July 31 (Reuters) - Burger King Worldwide Inc reported a higher-than-expected rise in quarterly profit, helped by a sharp fall in costs as the world’s second-biggest hamburger chain finished selling most of its restaurants to franchisees.
Expenses dropped nearly 65 percent in the second quarter compared to the same quarter last year, as the company paid less for borrowing costs, packaging, food, wages and rent.
The fast-food chain known for its Whopper hamburgers sold 305 restaurants to franchisees in the quarter. Almost all of its 13,000 restaurants now are owned by independent owners.
Successful franchise business models provide a steady and lower-risk stream of revenue to restaurant companies because franchisees pay royalties based on overall sales.
Franchisees tend to be invested in the success of their businesses. They also are on the hook for operating costs ranging from worker pay and food to rent and supplies, such as straws and paper wrappers.
McDonald’s Corp and most other fast-food restaurants franchise virtually all of their restaurants. Starbucks Corp and Chipotle Mexican Grill Inc are among a handful of chains that own and operate most of their restaurants.

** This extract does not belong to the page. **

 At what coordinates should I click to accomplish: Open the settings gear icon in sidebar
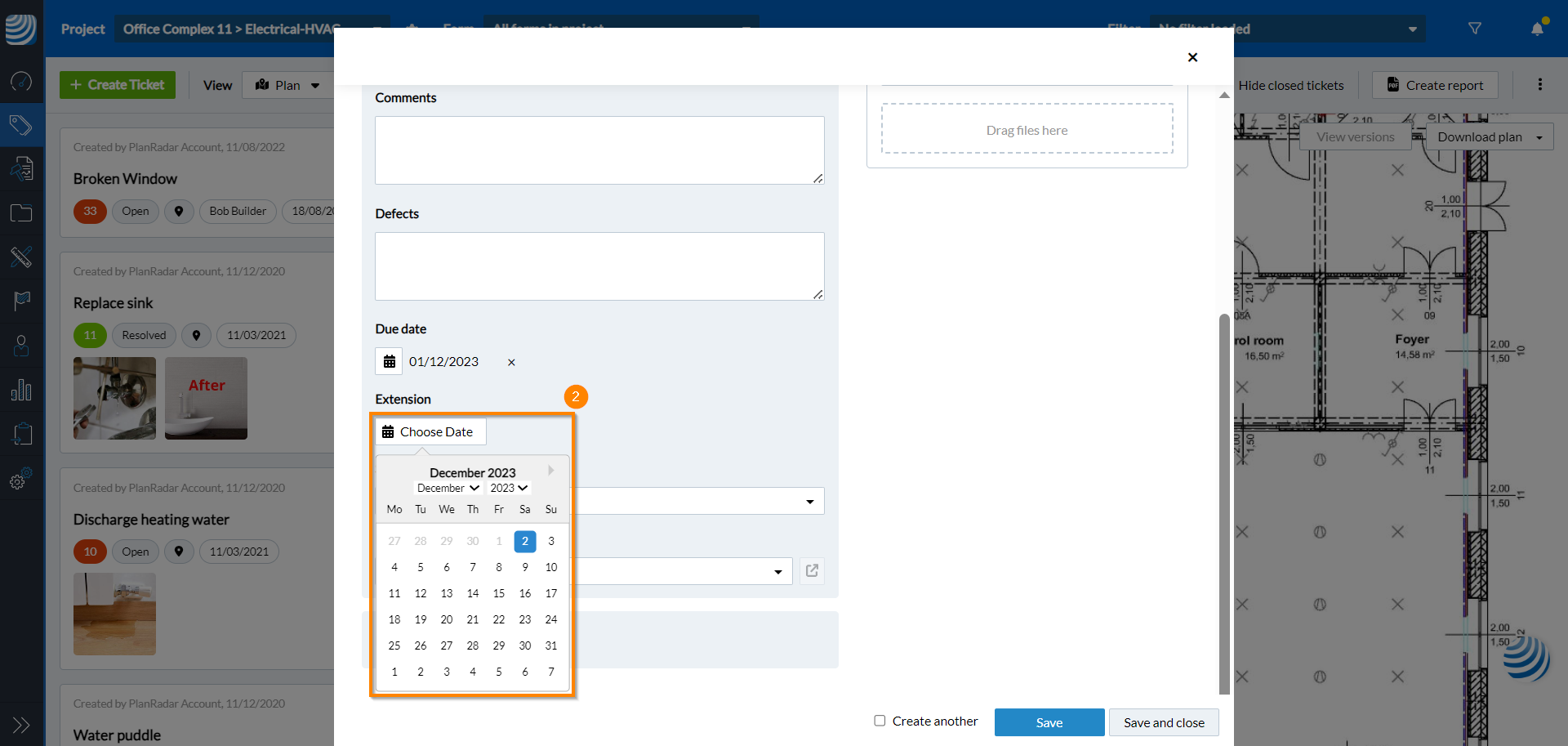point(21,479)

Burger King said second quarter net profit rose almost 31 percent to $62.9 million, or 18 cents per share, from $48.2 million in the second quarter of 2012.
Excluding items, the company reported earnings of 21 cents per share, topping analysts’ average forecast of 19 cents, according to Thomson Reuters I/B/E/S.

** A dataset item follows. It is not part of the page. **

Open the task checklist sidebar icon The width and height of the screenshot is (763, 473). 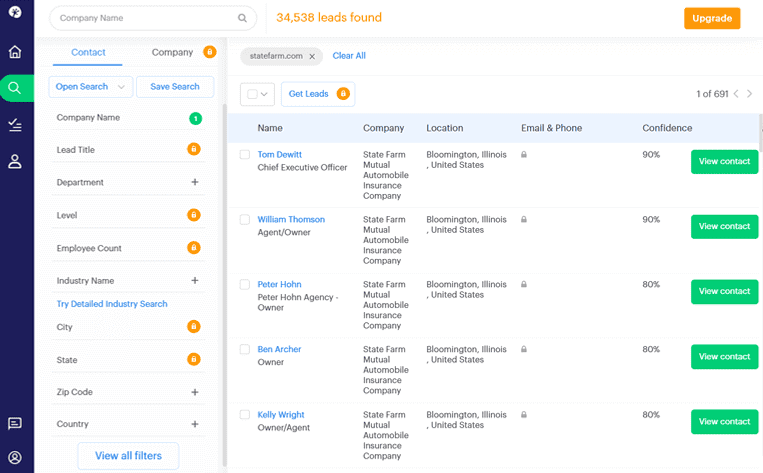pos(15,125)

Quarterly global sales at established restaurants rose 0.6 percent, helped mainly by sales in Europe, the Middle East, Africa and Asia.

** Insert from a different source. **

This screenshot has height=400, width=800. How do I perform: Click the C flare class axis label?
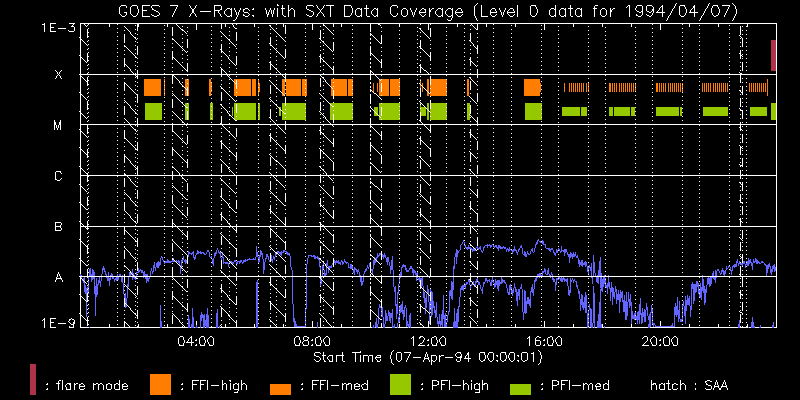58,177
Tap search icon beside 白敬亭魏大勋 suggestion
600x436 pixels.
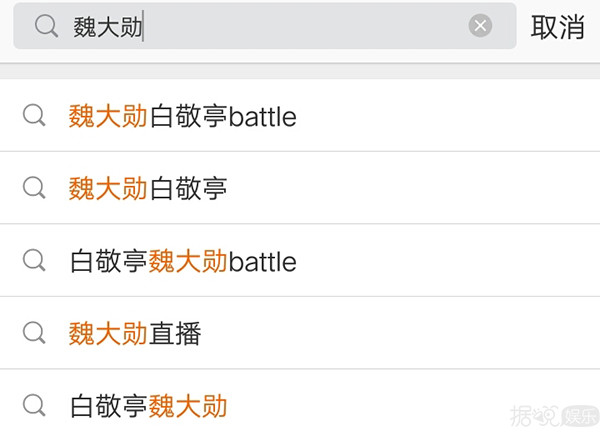[x=34, y=405]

Analysts polled by Consensus Metrix had expected global same-restaurant sales to fall 0.1 percent.
Same-restaurant sales fell 0.5 percent in the United States and Canada, far less than the 1.1 percent drop analysts expected, as Burger King battles stiff competition from fast-food giant McDonald’s Corp and from Wendy’s Co.
Revenues fell by almost half to $278.3 million as the company transitioned to a fully franchised model and demand from frugal diners remained soft. Analysts had expected revenues of $322.3 million. Excluding the impact of refranchising and currency movements, revenue increased 1.2 percent year-over-year.
Shares in Burger King were down 17 cents, or 0.9 percent, to $19.37.